What the ASUS ROG Ally X20 Is and Who It’s For
The ASUS ROG Ally X20 is an OLED handheld gaming device that refreshes the original Ally line with a 7.4‑inch OLED display, redesigned controls, and bundled augmented reality glasses, targeting players who want premium graphics, better ergonomics, and a flexible portable gaming setup that works with PC and cloud titles. On paper, it sits above typical portable gaming devices by combining a high‑brightness HDR panel, new TMR joysticks aimed at fixing stick drift, and a commemorative translucent shell. Importantly, ASUS has focused less on raw processing gains and more on day‑to‑day comfort and visuals, so this feels like a gaming handheld upgrade geared toward owners who care about screen quality and input feel. The big question is whether these refinements, plus the AR bundle, are enough to justify its likely premium pricing compared with rival OLED handheld gaming options.

OLED Screen Upgrade: Bigger, Brighter, and Smoother
The headline feature of the ASUS ROG Ally X20 is its 7.4‑inch OLED Nebula HDR display, replacing the earlier 7‑inch LCD while keeping a 1,920 x 1,080 resolution and 120 Hz refresh rate. According to Techloy, the panel can reach up to 1,400 nits of peak brightness, making it one of the brightest OLED handheld gaming screens available. Support for FreeSync Premium Pro and VRR from 30 Hz to 120 Hz means the device can smooth out frame‑rate dips that often affect demanding handheld games. Dolby Vision, VESA DisplayHDR TrueBlack 1000, and Corning DXC glass with an anti‑reflective coating give you deeper blacks and less glare in bright environments. ASUS also trimmed bezels so the larger display does not significantly increase the footprint, which helps keep the device’s overall size manageable for portable gaming.
Controls, TMR Joysticks, and Ergonomics: Fixing Old Complaints
ASUS has reworked almost every major input on the ROG Ally X20 to answer criticism of the earlier Ally models. The most important change is the move to TMR (Tunnel Magnetoresistance) thumbsticks, designed to improve durability and reduce the risk of stick drift, which has been a common frustration across many controllers and handhelds. The D‑pad now transforms between four‑way and eight‑way input, making it more reliable for platformers, fighters, and retro games. Face buttons sit more flush and are tuned for smoother presses, making slide inputs easier. ASUS added a new Action button for quick screenshots and gameplay recording, replacing the Library button, and refined the rubberized grips for better long‑session comfort. These changes show that ASUS is listening to player feedback, focusing on how the device feels in the hands rather than chasing headline performance gains alone.

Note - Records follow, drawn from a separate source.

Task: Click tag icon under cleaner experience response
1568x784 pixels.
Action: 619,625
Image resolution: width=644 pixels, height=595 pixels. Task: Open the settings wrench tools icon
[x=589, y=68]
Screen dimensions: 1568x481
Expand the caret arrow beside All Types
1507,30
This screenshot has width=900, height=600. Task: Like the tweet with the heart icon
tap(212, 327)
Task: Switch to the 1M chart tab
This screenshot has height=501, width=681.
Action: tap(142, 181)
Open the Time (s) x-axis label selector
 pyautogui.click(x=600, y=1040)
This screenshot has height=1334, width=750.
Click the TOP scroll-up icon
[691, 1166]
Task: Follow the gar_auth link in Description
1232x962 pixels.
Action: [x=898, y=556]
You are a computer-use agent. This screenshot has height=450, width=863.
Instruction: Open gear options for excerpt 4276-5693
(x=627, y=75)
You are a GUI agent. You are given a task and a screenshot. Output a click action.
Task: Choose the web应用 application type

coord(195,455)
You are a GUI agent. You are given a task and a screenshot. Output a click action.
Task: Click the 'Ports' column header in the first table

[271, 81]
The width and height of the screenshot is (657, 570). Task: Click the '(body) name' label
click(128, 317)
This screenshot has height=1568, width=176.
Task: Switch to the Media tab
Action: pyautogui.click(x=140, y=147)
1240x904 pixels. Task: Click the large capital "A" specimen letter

AR Glasses Bundle and Hardware Platform: More Ways to Play
Instead of launching the ASUS ROG Ally X20 as a standalone handheld, ASUS is initially offering it in a bundle with the ROG XREAL R1 Edition 20 gaming AR glasses. These glasses create what ASUS describes as a 171‑inch virtual display with support for a 240 Hz refresh rate, which can appeal to players who want a big‑screen feel on the go or when docked without a TV. Under the hood, the Ally X20 keeps the AMD Ryzen AI Z2 Extreme processor, paired with 24 GB of LPDDR5X RAM and 1 TB of PCIe 4.0 storage, so performance is similar to the Xbox Ally X rather than a major leap forward. The chassis is slightly larger and heavier at 756 g, but the 80 Whr battery and 68 W USB‑C charging remain. This is a refinement of a premium portable gaming device, not a new performance tier.
Price, Competition, and Is It Worth Upgrading?
Pricing and availability will decide how attractive the ASUS ROG Ally X20 is as a gaming handheld upgrade. Techloy notes that the existing Xbox Ally X already sits at around USD 999.99 (approx. RM4,610)/£799.99, and the OLED screen, redesigned cooling, improved controls, and bundled AR glasses make it unlikely that the X20 undercuts that figure. In Techloy’s words, “this could become the first Xbox‑branded handheld device to comfortably cross the $1,000 barrier.” Against rivals like Steam Deck OLED and other Windows handhelds, the Ally X20’s strengths are its bright HDR OLED panel, better ergonomics, and the AR ecosystem. If you already own an Ally X and care most about performance, the upgrade is hard to justify. If you value display quality, input feel, and the idea of AR glasses in one premium package, the X20 makes a stronger case.